* DIRECTIONS:
A) In the earnings call exchange, which two larger gas-levered peers are named in the question?
B) Update the earnings call exchange, starting at "Well, first off, Doug, I" and ending at "elaborate further, Doug.", by replacing "Coterra" with "our company".
C) Extend the earnings call exchange beyond its final sentence.

* DOCUMENT EXTRACT:
Tom, thank you for addressing the comments regarding the Kimmeridge letter. Could you share your thoughts this morning? It seems that when you compare your performance to other gas-levered E&Ps, especially larger peers like EQT and Expand, your portfolio mix makes it feel like you've been somewhat isolated. The Kimmeridge letter suggests that you would be more successful as a standalone pure play in the Delaware while allowing someone else to manage the gas aspect. This seems to contradict your original vision. How do you view this?
Well, first off, Doug, I don't want to get into a lot of discussion about the Kimmeridge letter. That's for another time. But we've spoken openly. We really believe Coterra is a premier outfit, and we would like to see us trade at a premium multiple. However, if you look at the trading over the last year, you'll find that we are at the top of the stack of oil companies and at a lower level of gas companies. We think we're seeing benefits from being a multi-basin, multi-commodity company. But I just believe it would be inappropriate for me to elaborate further, Doug.

* GIVEN INFORMATION:

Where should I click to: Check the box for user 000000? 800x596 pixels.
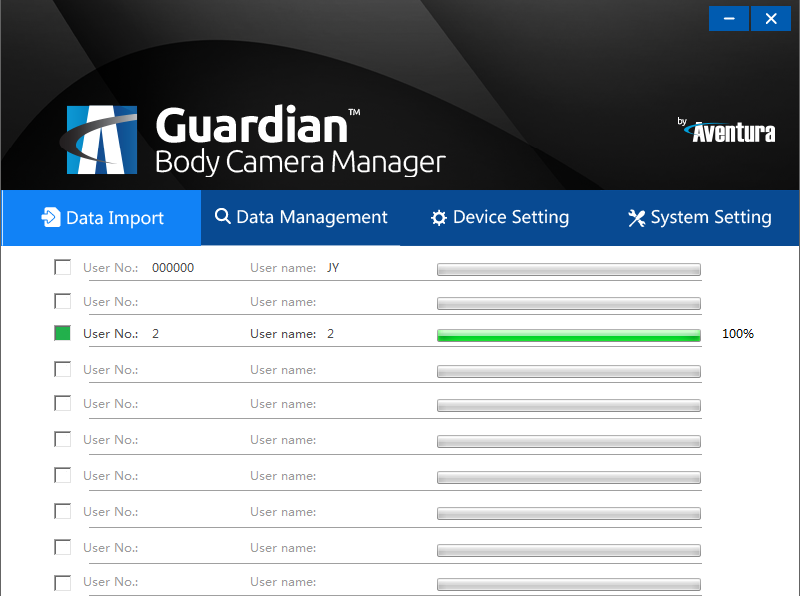tap(62, 266)
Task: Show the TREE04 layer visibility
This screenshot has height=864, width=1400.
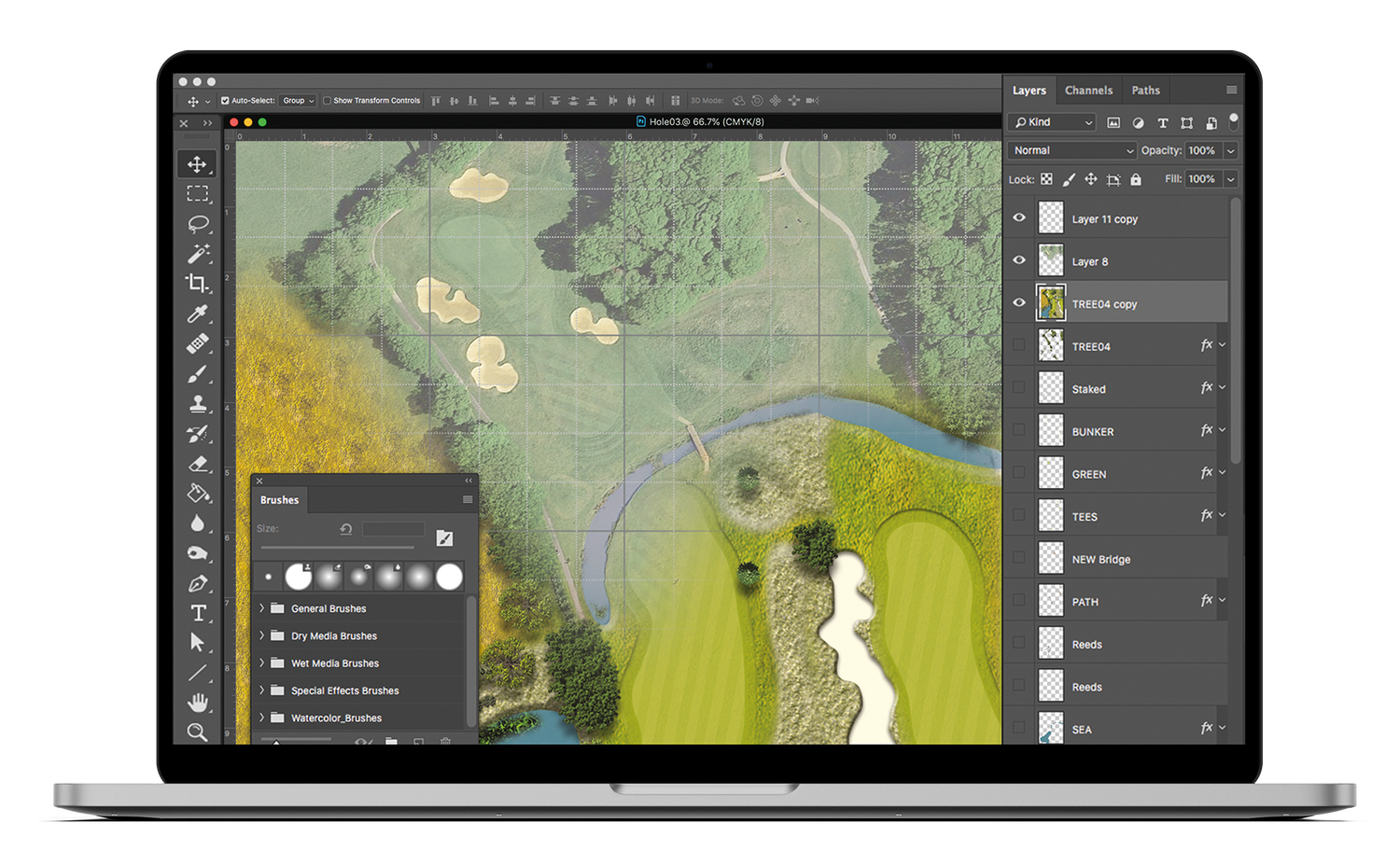Action: click(x=1018, y=345)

* RESPONSES IN ORDER:
A) EQT and Expand.

B)
Well, first off, Doug, I don't want to get into a lot of discussion about the Kimmeridge letter. That's for another time. But we've spoken openly. We really believe our company is a premier outfit, and we would like to see us trade at a premium multiple. However, if you look at the trading over the last year, you'll find that we are at the top of the stack of oil companies and at a lower level of gas companies. We think we're seeing benefits from being a multi-basin, multi-commodity company. But I just believe it would be inappropriate for me to elaborate further, Doug.

C)
Okay. I understand, and I appreciate you taking a stab at it. My follow-up is an operational question, and it's really related to what you saw in your LOE this quarter. Obviously, it's still elevated, but you also beat on your oil guidance. So my question is, is this related to the workovers in the Harkey? Should we continue to expect your oil production to move up and then ultimately your LOE to move down as those workovers flow through the system?
Yes, Doug, this is Michael. Yes, the LOE for the quarter was up a little bit. We have transitioned out of the Harkey remediation program that we talked about last quarter, and we have moved workover rigs into Lea County, where we do have some higher working interest. But overall, we do expect our LOE costs, especially the workover costs to decrease as we head into Q4.
Yes. Doug, this is Shane. We expect that number to stabilize for the year within the range on the LOE and anticipate being around the midpoint for total cash costs. Michael explained well why it appeared to be higher in the third quarter.
Operator
And our next questions come from the line of Betty Jiang with Barclays.
I want to ask about the cash return strategy just because we would agree that the stock, it does look discounted in our view as well. Shane, last quarter, you talked about really focusing on debt reduction. And then this quarter, Coterra is starting the buyback program again. How do you think about the allocation of your excess free cash flow between debt reduction and buyback going forward? Is there a reason not to think we can get back to that 100% return level into next year?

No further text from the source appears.